At the moment, most of my tools and supplies are in storage, waiting until I get a place of my own; moreover, what I have brought with me turned out to be quite random: for instance, I don't have my cutting mat and have to do with a piece of cardboard. Which works perfectly well.

I like putting furniture even in unfinished environment because it helps with planning the whole project.

I cut the cushions from a kitchen sponge cloth. I also decided that the owner of the patio is a bit lazy and hasn't weeded between the stones, and everyone who has ever had a stone patio or yard knows how stubborn weeds are.

Yes, I know that you can buy miniature grass in model railway shops, but what's the challenge? Much more interesting to make your own by unraveling a piece of fabric. Once again, my supplies are random, but I will save the dark threads as they can come handy in another project.

This is a later stage (when I had consumed more eggs), but it shows what I did. Bits of embroidery thread, bits of florist tape, and a few fabric leaves cut to measure.

I found a very interesting gate structure on Pinterest, which didn't work in small scale, but at least I made something less usual. And then, on my walk in one of the wonderful corners of my city, I saw just what I needed:

I have never seen a gate lock like this. My walking companion was puzzled about me being so excited and taking pictures of something so ordinary. But it isn't all that ordinary, is it? It's very clever, and it was fun to try and reproduce it in miniature.


The battery is for scale.

I was so eager to build the fence that I abandoned my principle to paint before assembly. It will of course be much more difficult to paint, but on the other hand I needed to see what it would look like before I can decide what paint to choose. I am considering the rusty red as in the picture of the full-scale gate, but I am anxious that it would be too conspicuous. If you want to know what I have decided you will have to come back.

In this picture you also see a bit of my workspace.

To be continued.

Sunday, 11 August 2019


I have moved again. (If you wonder why I keep moving and downsizing, it's a sad story, and you don't want to know the details, but it wasn't by choice). I am now renting a furnished flat, which means that I have to adapt to the available furniture and arrange my workspace to the best of my abilities. It also means that still more of my stuff had to go to storage, and I only brought one box of supplies. I packed in haste, and it's funny to discover how randomly I chose what to bring and what to store. I have the most essential tools, but my cutting mat is elsewhere. I have paint, glue, fabric, paper - enough to do some projects. And I have a hobby shop close by.
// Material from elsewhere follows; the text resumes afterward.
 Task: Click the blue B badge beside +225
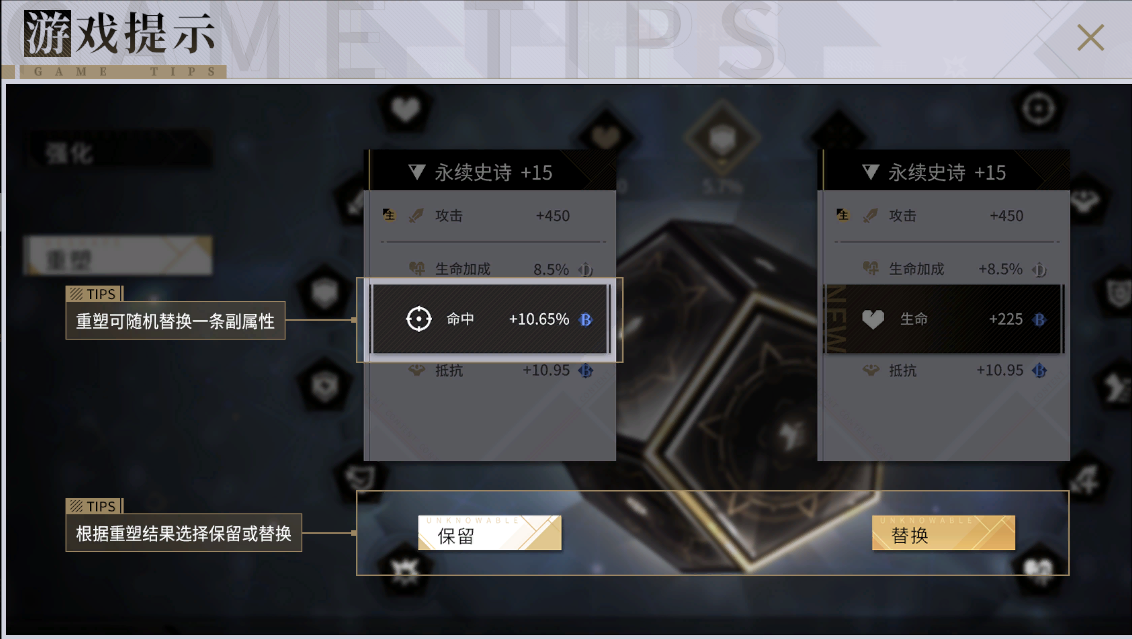pos(1039,319)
When you live in somebody else's space it takes time before you can, first mentally, then physically, re-arrange it to your liking and your needs. Obviously, a folding table makes a perfect workbench, and if I ever have guests who require a coffee table, I can quickly put everything away. But the best thing about this place is that I don't have to clear it away every night.

My landlady has kindly given me one and a half book shelf, in a corner closest to the floor, but as I haven't brought any of my books - you see where my priorities are! - most of my Really Useful Boxes can just about be squeezed in. And I start by going through them to see what I actually have brought.

Maybe this is the time when I will choose projects based on supplies. All those saved posts from Facebook, when I thought: Yes, I can make it some time. Now is the time.

I have brought a small selection of kits that will keep me busy for a while.

And I have also brought a few pieces that I bought at a car boot sale just before I moved.

The broken dressing table begged for my attention. Apologies for poor picture quality - I haven't yet adjusted to the light in this place.


It is one of those pieces that are sort of ok, but crude, and the finish is dull. To do it properly you need to remove the varnish, for which I have neither space nor equipment, so I just sanded it and then painted. I haven't taken step-by-step pictures because it was quite straightforward. I painted with brown paint first and then antique white, with golden details. I distressed it a bit.

The only problem was painting around the drawer pulls. They seem to be glued on rather than attached with nails so I didn't risk removing them.

I also lined the drawers with Japanese paper.


This piece wouldn't win a prize at a miniature fair, but it was fun to upcycle a boring piece into something more exciting, and it was a good way of getting back into the making mode.

In a kitchen drawer I found some string - an opportunity too good to miss.


I am thoroughly thrilled with my first day back miniature making. I wasn't aware that I had missed it so much these past weeks. I am looking forward to many great projects even before I eventually get a place of my own with a HUGE hobby room.